* Using the information:
1. In the record of the 1967 Roméo et Juliette performance, who is listed as conductor?
2. For the 1967 Roméo et Juliette review, state whether each statement matches the text: (a) Rolf Gerard designed the settings; (b) Jean Rosenthal had lit many earlier Metropolitan productions; (c) Oscar Kolombatovich created the ballet.
3. In the 1967 Roméo et Juliette review, rewrite the passage starting at "this stage; and" and ending at "the Metropolitan's public.", swapping "newcomer" for "beginner".

═════ Text segment ═════

[Met Performance] CID:212090



Roméo et Juliette
Metropolitan Opera House, Wed, September 27, 1967




Roméo et Juliette (194)
Charles Gounod | Jules Barbier/Michel Carré
Roméo
Franco Corelli

Juliette
Mirella Freni

Frère Laurent
John Macurdy

Stéphano
Marcia Baldwin

Mercutio
John Reardon

Benvolio
Robert Schmorr

Gertrude
Shirley Love

Capulet
Raymond Michalski

Tybalt
Charles Anthony

Pâris
Gene Boucher

Grégorio
Lorenzo Alvary

Duke of Verona
Norman Scott


Conductor
Francesco Molinari-Pradelli







Review 1:

Review of Irving Kolodin in the October 7, 1967 issue of the Saturday

"Romeo"

THE METROPOLITAN revival of "Romeo" commands respect for its effort to make a valid theatrical spectacle of the values inherent in the timeless story. It fills out the action with ballet (pretty, if in other respects mostly a tune-passer, by Milko Sparemblek), swordplay (supervised by Oscar Kolombatovich), and spectacle. The latter is provided in generous measure by Rolf Gerard's spacious settings; the action within it devised by Paul-Emile Deiber in his first effort for

this stage; and the lighting plotted by Jean Rosenthal, also a newcomer to the Metropolitan. They are all parts of an entity which should give the fragrant, Frenchified restatement of an inspired Englishman's version of an Italian romantic epic a new claim to the attention of the Metropolitan's public.

═════ Source data ═════

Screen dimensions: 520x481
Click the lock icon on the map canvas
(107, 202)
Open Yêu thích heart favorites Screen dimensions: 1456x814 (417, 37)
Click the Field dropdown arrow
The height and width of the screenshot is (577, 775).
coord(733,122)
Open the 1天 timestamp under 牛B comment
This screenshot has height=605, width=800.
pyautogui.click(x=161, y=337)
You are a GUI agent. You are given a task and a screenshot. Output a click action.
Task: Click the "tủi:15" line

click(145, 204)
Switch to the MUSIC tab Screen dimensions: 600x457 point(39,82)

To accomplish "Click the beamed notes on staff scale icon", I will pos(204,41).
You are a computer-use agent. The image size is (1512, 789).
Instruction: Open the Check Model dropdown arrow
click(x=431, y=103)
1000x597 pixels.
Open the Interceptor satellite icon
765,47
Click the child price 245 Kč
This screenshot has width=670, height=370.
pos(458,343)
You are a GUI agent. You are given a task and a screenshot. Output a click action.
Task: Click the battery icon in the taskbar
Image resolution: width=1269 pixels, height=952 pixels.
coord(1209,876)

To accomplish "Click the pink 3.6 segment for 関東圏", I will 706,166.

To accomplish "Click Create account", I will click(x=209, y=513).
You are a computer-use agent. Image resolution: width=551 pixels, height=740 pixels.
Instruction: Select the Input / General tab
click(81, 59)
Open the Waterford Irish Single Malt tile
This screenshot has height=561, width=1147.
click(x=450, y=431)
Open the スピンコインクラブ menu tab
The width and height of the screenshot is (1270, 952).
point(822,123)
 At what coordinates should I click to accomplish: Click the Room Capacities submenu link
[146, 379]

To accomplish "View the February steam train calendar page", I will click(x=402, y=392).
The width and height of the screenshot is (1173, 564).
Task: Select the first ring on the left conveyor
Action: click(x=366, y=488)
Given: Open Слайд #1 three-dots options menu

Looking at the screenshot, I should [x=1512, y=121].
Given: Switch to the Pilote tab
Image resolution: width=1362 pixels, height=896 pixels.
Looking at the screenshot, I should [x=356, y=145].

═════

* Numbered answers:
1. Francesco Molinari-Pradelli

2.
(a) Yes: "The latter is provided in generous measure by Rolf Gerard's spacious settings"
(b) No: "the lighting plotted by Jean Rosenthal, also a newcomer to the Metropolitan"
(c) No: "swordplay (supervised by Oscar Kolombatovich)"

3.
this stage; and the lighting plotted by Jean Rosenthal, also a beginner to the Metropolitan. They are all parts of an entity which should give the fragrant, Frenchified restatement of an inspired Englishman's version of an Italian romantic epic a new claim to the attention of the Metropolitan's public.